**Work task**
Each line from the one containing "The width and height of the screenshot is (1188, 673)." to the end of the records should be copied exactly, and no other line.
Dataset extract Start Marker
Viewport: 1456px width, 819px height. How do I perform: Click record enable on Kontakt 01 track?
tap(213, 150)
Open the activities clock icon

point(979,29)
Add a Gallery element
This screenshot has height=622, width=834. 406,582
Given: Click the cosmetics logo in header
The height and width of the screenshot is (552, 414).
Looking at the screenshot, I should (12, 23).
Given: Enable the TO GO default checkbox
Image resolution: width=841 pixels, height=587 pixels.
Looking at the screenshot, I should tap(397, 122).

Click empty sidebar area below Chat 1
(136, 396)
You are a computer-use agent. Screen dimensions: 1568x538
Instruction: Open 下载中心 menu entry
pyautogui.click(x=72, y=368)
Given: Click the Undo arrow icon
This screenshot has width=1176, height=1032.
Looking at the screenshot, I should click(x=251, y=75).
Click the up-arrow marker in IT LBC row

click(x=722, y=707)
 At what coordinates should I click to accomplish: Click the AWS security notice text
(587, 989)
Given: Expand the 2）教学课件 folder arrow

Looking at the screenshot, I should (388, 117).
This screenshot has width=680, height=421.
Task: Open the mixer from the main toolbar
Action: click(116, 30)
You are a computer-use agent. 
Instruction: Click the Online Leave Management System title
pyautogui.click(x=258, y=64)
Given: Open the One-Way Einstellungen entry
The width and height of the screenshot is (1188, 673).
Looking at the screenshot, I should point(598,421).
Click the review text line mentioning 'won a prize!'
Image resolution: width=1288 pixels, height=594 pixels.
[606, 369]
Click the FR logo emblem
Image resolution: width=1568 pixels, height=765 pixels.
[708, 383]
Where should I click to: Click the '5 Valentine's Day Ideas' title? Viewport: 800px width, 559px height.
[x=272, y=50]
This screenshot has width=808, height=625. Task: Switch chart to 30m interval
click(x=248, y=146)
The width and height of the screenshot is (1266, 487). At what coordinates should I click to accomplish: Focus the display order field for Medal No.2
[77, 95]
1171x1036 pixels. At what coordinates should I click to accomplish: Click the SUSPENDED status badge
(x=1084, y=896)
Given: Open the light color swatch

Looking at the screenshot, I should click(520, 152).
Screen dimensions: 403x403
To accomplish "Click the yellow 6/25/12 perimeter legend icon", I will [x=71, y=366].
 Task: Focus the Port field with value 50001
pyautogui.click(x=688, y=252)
Dataset extract End Marker
**Result**
The width and height of the screenshot is (1188, 673).
Looking at the screenshot, I should point(598,421).
Click the review text line mentioning 'won a prize!'
Image resolution: width=1288 pixels, height=594 pixels.
[606, 369]
Click the FR logo emblem
Image resolution: width=1568 pixels, height=765 pixels.
[708, 383]
Where should I click to: Click the '5 Valentine's Day Ideas' title? Viewport: 800px width, 559px height.
[x=272, y=50]
This screenshot has width=808, height=625. Task: Switch chart to 30m interval
click(x=248, y=146)
The width and height of the screenshot is (1266, 487). At what coordinates should I click to accomplish: Focus the display order field for Medal No.2
[77, 95]
1171x1036 pixels. At what coordinates should I click to accomplish: Click the SUSPENDED status badge
(x=1084, y=896)
Given: Open the light color swatch

Looking at the screenshot, I should click(520, 152).
Screen dimensions: 403x403
To accomplish "Click the yellow 6/25/12 perimeter legend icon", I will [x=71, y=366].
 Task: Focus the Port field with value 50001
pyautogui.click(x=688, y=252)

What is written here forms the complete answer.